* **WHAT YOU ARE ASKED TO DO**
Convert only the records beginning at the line containing "Click the Fit Screen button" and ending after the line containing "coord(744,508)" into a numbered list, omitting blank lines.

++++

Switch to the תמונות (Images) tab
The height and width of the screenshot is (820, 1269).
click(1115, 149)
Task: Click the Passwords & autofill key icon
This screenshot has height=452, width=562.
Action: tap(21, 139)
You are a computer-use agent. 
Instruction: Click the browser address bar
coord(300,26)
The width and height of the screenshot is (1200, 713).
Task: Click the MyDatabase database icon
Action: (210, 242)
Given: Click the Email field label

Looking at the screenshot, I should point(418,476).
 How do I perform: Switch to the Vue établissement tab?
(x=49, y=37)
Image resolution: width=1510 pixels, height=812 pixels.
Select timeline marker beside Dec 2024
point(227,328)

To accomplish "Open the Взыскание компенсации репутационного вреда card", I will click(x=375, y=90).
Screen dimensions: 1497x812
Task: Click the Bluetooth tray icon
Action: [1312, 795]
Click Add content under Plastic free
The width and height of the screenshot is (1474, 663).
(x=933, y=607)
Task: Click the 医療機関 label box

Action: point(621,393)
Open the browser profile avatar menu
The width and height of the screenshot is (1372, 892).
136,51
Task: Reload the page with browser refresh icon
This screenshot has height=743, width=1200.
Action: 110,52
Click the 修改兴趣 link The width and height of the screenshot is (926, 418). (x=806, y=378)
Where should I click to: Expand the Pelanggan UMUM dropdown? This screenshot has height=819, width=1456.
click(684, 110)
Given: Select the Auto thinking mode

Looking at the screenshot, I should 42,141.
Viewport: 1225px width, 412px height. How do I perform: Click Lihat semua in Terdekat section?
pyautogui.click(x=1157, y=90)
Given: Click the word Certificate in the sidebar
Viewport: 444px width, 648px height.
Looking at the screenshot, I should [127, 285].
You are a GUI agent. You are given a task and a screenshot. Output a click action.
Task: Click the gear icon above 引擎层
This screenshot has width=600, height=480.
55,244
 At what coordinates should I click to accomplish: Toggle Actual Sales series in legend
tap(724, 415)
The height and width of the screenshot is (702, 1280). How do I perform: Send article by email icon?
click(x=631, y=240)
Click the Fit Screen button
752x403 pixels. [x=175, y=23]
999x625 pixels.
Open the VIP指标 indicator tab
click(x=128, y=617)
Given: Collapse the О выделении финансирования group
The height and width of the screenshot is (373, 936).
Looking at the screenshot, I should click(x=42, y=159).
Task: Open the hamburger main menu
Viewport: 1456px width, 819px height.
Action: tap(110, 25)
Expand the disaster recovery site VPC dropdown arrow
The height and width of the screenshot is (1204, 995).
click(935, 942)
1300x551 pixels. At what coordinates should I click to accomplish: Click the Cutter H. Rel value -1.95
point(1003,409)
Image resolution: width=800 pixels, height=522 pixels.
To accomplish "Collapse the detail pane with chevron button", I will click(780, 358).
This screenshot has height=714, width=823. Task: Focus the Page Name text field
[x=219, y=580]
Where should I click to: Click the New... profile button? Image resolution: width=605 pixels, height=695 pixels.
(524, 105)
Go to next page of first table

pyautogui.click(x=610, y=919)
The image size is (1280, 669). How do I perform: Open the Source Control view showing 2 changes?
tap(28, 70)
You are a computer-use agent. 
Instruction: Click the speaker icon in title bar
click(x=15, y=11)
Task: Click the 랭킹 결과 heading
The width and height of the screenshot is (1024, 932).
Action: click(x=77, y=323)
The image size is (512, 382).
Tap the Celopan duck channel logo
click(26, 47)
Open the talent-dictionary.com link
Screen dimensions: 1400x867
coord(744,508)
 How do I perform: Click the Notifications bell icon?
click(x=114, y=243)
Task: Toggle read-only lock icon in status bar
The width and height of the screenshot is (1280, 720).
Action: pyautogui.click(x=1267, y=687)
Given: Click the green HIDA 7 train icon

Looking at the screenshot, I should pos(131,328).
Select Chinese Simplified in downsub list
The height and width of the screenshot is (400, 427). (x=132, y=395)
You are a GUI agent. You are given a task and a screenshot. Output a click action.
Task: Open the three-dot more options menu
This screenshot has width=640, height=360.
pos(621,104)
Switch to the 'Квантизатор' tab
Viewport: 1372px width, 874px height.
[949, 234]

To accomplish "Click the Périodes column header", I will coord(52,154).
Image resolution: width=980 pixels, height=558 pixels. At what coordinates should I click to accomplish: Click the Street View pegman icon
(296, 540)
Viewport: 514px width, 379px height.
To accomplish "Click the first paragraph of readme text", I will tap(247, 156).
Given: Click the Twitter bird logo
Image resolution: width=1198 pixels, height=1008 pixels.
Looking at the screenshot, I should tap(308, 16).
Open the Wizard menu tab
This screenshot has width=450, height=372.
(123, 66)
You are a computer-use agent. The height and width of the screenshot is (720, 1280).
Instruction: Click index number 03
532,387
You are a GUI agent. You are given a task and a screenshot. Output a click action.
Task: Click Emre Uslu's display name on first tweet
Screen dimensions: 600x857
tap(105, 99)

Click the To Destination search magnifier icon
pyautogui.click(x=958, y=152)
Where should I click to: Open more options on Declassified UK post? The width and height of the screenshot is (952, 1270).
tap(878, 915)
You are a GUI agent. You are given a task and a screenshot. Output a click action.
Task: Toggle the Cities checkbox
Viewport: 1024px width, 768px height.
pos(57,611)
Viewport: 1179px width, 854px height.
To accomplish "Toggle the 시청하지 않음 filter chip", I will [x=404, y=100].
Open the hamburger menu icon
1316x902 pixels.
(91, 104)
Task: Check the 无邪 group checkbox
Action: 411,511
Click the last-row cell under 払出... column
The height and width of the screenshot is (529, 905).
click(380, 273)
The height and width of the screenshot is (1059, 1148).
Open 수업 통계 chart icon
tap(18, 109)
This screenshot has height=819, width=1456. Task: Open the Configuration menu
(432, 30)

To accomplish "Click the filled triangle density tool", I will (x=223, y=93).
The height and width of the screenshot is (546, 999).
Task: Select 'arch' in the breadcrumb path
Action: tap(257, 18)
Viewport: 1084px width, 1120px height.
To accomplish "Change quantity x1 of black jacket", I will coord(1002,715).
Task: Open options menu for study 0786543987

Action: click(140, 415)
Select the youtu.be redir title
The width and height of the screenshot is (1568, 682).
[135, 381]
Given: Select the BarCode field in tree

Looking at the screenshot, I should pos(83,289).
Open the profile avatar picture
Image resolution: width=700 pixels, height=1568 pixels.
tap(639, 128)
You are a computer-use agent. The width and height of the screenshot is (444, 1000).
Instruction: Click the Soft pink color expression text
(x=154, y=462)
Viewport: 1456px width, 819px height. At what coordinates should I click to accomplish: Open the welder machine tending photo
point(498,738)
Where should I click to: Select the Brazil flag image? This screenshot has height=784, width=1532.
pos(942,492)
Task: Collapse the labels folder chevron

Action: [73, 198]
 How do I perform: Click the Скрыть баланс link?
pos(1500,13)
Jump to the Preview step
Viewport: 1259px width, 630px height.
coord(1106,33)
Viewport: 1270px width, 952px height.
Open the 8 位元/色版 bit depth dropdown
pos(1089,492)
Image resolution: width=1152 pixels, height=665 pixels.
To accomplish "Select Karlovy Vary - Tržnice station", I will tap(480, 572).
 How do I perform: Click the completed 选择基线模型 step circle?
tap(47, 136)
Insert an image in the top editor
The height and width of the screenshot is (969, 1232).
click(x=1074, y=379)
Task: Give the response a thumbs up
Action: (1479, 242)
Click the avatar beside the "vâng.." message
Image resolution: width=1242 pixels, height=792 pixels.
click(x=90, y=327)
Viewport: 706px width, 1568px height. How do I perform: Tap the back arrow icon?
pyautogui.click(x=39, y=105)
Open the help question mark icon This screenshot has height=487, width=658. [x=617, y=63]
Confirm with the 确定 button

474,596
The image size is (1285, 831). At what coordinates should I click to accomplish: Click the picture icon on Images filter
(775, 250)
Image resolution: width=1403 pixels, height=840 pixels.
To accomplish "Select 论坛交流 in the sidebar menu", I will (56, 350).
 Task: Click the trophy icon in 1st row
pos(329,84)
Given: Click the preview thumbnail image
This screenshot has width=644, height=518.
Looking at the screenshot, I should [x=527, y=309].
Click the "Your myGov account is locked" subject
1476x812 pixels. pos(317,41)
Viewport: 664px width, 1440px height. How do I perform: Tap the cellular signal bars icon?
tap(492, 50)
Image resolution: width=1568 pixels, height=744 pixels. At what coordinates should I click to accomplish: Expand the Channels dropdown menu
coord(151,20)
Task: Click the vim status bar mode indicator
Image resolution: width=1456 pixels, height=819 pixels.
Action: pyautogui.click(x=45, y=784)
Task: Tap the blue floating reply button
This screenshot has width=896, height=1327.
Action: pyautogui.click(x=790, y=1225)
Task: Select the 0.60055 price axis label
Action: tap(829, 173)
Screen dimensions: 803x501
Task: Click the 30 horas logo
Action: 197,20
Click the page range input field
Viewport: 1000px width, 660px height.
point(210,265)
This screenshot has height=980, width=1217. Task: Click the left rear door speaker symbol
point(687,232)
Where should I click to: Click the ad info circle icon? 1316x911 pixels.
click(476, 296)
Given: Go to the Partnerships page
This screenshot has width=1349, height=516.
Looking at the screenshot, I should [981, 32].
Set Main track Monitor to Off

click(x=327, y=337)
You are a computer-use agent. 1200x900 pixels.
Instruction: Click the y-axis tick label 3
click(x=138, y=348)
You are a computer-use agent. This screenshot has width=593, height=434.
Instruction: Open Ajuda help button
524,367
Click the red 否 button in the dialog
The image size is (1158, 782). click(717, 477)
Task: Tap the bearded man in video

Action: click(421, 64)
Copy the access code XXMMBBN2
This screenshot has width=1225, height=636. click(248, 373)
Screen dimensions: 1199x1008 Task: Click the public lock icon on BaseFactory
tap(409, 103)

++++

* **FULL OUTPUT**
1. Click the Fit Screen button
2. 752x403 pixels. [x=175, y=23]
3. 999x625 pixels.
4. Open the VIP指标 indicator tab
5. click(x=128, y=617)
6. Given: Collapse the О выделении финансирования group
7. The height and width of the screenshot is (373, 936).
8. Looking at the screenshot, I should click(x=42, y=159).
9. Task: Open the hamburger main menu
10. Viewport: 1456px width, 819px height.
11. Action: tap(110, 25)
12. Expand the disaster recovery site VPC dropdown arrow
13. The height and width of the screenshot is (1204, 995).
14. click(935, 942)
15. 1300x551 pixels. At what coordinates should I click to accomplish: Click the Cutter H. Rel value -1.95
16. point(1003,409)
17. Image resolution: width=800 pixels, height=522 pixels.
18. To accomplish "Collapse the detail pane with chevron button", I will click(780, 358).
19. This screenshot has height=714, width=823. Task: Focus the Page Name text field
20. [x=219, y=580]
21. Where should I click to: Click the New... profile button? Image resolution: width=605 pixels, height=695 pixels.
22. (524, 105)
23. Go to next page of first table
24. pyautogui.click(x=610, y=919)
25. The image size is (1280, 669). How do I perform: Open the Source Control view showing 2 changes?
26. tap(28, 70)
27. You are a computer-use agent. 
28. Instruction: Click the speaker icon in title bar
29. click(x=15, y=11)
30. Task: Click the 랭킹 결과 heading
31. The width and height of the screenshot is (1024, 932).
32. Action: click(x=77, y=323)
33. The image size is (512, 382).
34. Tap the Celopan duck channel logo
35. click(26, 47)
36. Open the talent-dictionary.com link
37. Screen dimensions: 1400x867
38. coord(744,508)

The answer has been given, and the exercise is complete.